Food, water, safety, access to basic healthcare and shelter are basic human rights. These are rights that we expect Governments and UN agencies to provide to all residents, and by and large we do not believe private philanthropy should have a primary role in funding these services. However, we have observed instances where rapid changes in displacement, often coupled with political challenges, leave refugee populations (and sometimes host communities) with gaps in critical services, necessitating private philanthropic intervention.

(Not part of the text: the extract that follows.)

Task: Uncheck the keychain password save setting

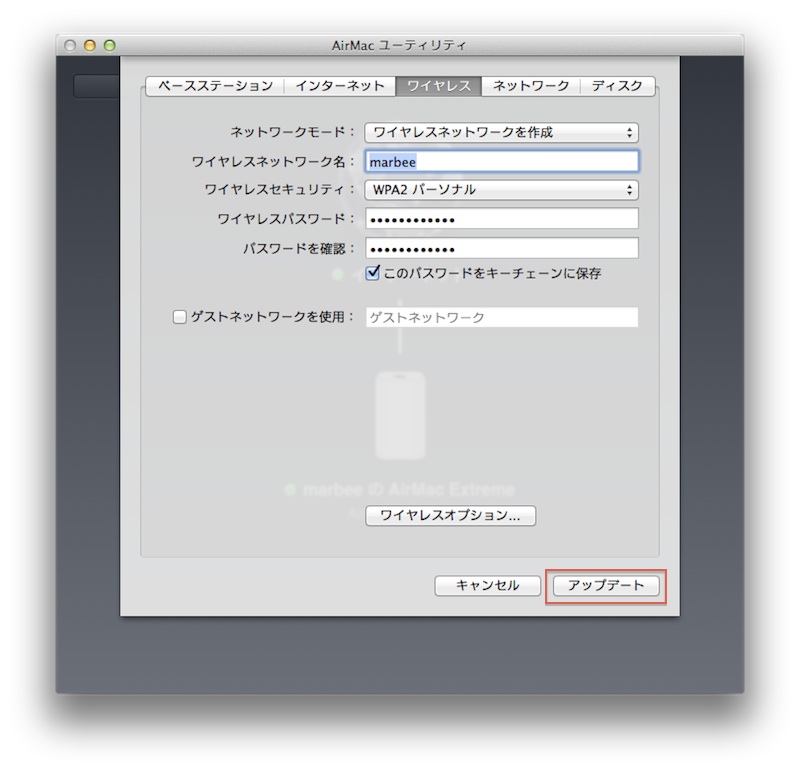Action: (x=373, y=271)
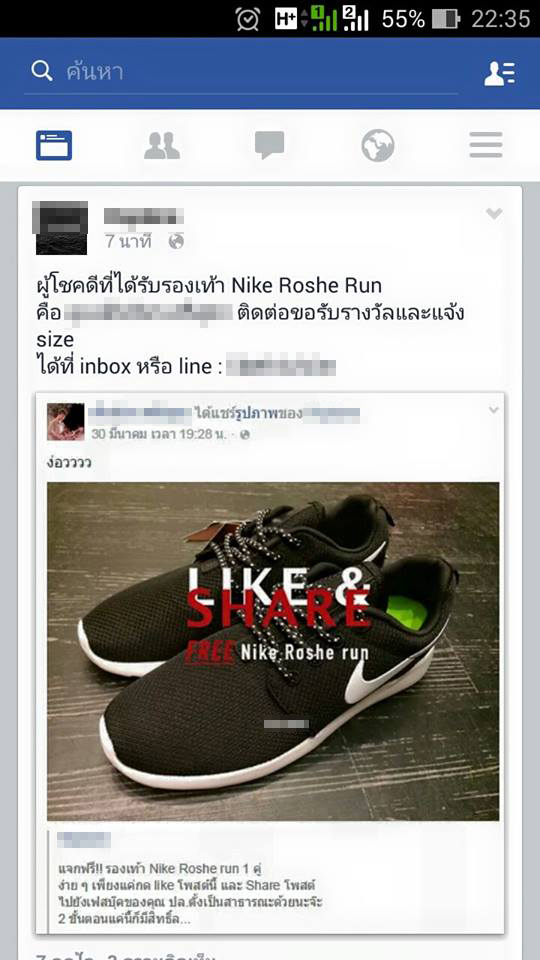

The current elevated flows of refugees into Greece, and the dramatic displacement of Rohingya refugees into Bangladesh starting in August 2017 are two prime examples of our decision to become involved.
On The Greek Islands of Lesvos and Samos, we partner with Help Refugees to distribute basic necessities to families and unaccompanied minors. Help Refugees has created a network of dozens of local partners to provide best-in-class support for humanitarian efforts throughout Greece.
Similarly, in Cox’s Bazar, Bangladesh, we partner with BRAC, a leading, Bangladesh-based INGO, and Humanity Rises, operator of a medical clinic and child life center serving over 30,000 Rohingya refugees.
Locally, we support the Boston Medical Center's (BMC) Immigrant and Refugee Health Center. Healthcare in America is not fully covered for those fleeing violence and actively seeking asylum, and through our partners at BMC, we help to ensure that asylum seekers amongst us are getting the physical and psychological care they need.
In addition to these investments, we have also made investments into four different refugee emergency funds fun by The International Rescue Committee (IRC), IsraAID, ALIMA and Edesia. These funds ensure that our partners have immediate access to funds which allow them to mobilize quickly during new migration crises, in advance of long-term funding which typically takes time to get approved and disbursed.